I felt that much of the post-meeting assessments that were offered across the street and the reaction in financial markets was excessively hawkish. Why? Warsh repeatedly cautioned against pre-judging the outcome of the five task forces that are expected to report back on key matters toward year-end yet markets pre-judged the outcomes by pricing hikes starting as soon as July. Markets only heard frequent references to price stability, ignoring cautions on jobs including Warsh’s recent comments at the ECB’s Sintra Forum before payrolls disappointed (recap here). Markets looked to the dots that shifted upward, ignoring the fact that the mode still calls for a hold through to year-end and there is a 50–50 split on the Committee between holding with one favouring a cut versus the rest who lean toward hiking this year. Markets ignored the fact that Warsh’s dot—the most important of all of them—was held back. Markets ignored the fact that the dots usually perform terribly. Markets ignored Warsh’s caution that FOMC participants submitted their projections “with pencils, the kind with big erasers.” In short, markets applied greater certainty to the signals from the FOMC than the FOMC itself provided to markets.
BoC Surveys—Inflation Expectations the Key
The BoC’s quarterly pre-MPR surveys of consumers and businesses arrive on Monday morning (11:30amET) and are likely to show further increases in inflation expectations. Chart 20 shows where consumer inflation expectations stood in Q1 with all time frames at or above the 3% upper end of the BoC’s 1–3% inflation target range. Chart 21 shows businesses’ inflation expectations across different time periods and how they are all in the upper end of the inflation target range. Chart 22 then shows that the BoC’s BOS survey measure of 2-year ahead inflation expectations has some catching up to do in relation to both the BoC’s slightly fresher Business Leaders’ Pulse measure of inflation expectations. The CFIB’s small business measure of inflation expectations is the freshest of all (to June) and tends to track beneath the BoC’s measures which implies they will rise more than the CFIB measure.
Also out over the coming week will be the Bank of England’s financial stability report on Tuesday and minutes to the ECB’s June 11th meeting when they hiked the deposit rate by 25bps which may further inform the path forward in terms of second-round effects and lower energy prices.
OTHER GLOBAL MACRO
The rest of the global line-up will be light this week.
Several countries across Asia, Latin America and a couple Scandinavians will report CPI figures for June. The Philippines (Monday) will be followed by Taiwan and Colombia (Tuesday), then China, Chile and Sweden (Wednesday) followed by Mexico on Thursday and then Norway and Brazil on Friday. Chart 23 shows tracking of where several countries stand on inflation relative to targets.

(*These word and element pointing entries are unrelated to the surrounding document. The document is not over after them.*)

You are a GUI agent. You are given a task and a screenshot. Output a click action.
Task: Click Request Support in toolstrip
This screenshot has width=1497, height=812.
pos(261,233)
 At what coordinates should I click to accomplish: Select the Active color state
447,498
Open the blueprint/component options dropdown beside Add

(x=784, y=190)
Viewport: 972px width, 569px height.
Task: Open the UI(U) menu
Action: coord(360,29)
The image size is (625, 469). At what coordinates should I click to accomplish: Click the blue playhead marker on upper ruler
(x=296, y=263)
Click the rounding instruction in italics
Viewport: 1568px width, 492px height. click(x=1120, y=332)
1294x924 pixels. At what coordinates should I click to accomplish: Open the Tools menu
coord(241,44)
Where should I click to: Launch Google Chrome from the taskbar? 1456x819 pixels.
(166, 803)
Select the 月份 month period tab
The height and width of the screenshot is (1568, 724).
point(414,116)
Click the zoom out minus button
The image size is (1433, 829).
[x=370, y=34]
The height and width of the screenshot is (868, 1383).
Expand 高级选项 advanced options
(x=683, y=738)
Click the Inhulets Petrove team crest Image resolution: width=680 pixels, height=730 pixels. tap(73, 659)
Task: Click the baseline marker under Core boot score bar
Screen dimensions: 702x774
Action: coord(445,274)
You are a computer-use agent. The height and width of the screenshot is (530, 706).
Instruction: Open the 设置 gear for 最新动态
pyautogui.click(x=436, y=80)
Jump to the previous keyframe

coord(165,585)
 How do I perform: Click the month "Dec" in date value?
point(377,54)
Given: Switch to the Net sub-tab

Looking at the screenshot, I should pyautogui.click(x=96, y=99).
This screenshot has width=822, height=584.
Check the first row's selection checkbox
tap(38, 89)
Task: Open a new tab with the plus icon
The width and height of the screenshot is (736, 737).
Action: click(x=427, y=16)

Canada only reports purchasing managers’ indices for June (Monday), trade figures for May (Tuesday) that will help out with Q2 GDP tracking and that are looking up, and the little watched Ivey PMI for June (Tuesday).
Americans returning from the July 4th holiday will face an easy week for calendar-based developments. ISM-services for June (Monday), a wider expected trade deficit in May (Tuesday) and existing home sales during June (Thursday) that could benefit from rising pending home sales that reflect contract signings before closings.
In Europe, the main focus will be on Germany’s industrial and export drivers of growth. Factory orders (Monday) have been volatile but recently trendless while exports (Thursday) have been rising. Asia-Pacific markets face little by way of additional fresh developments other than aforementioned central banks and inflation figures.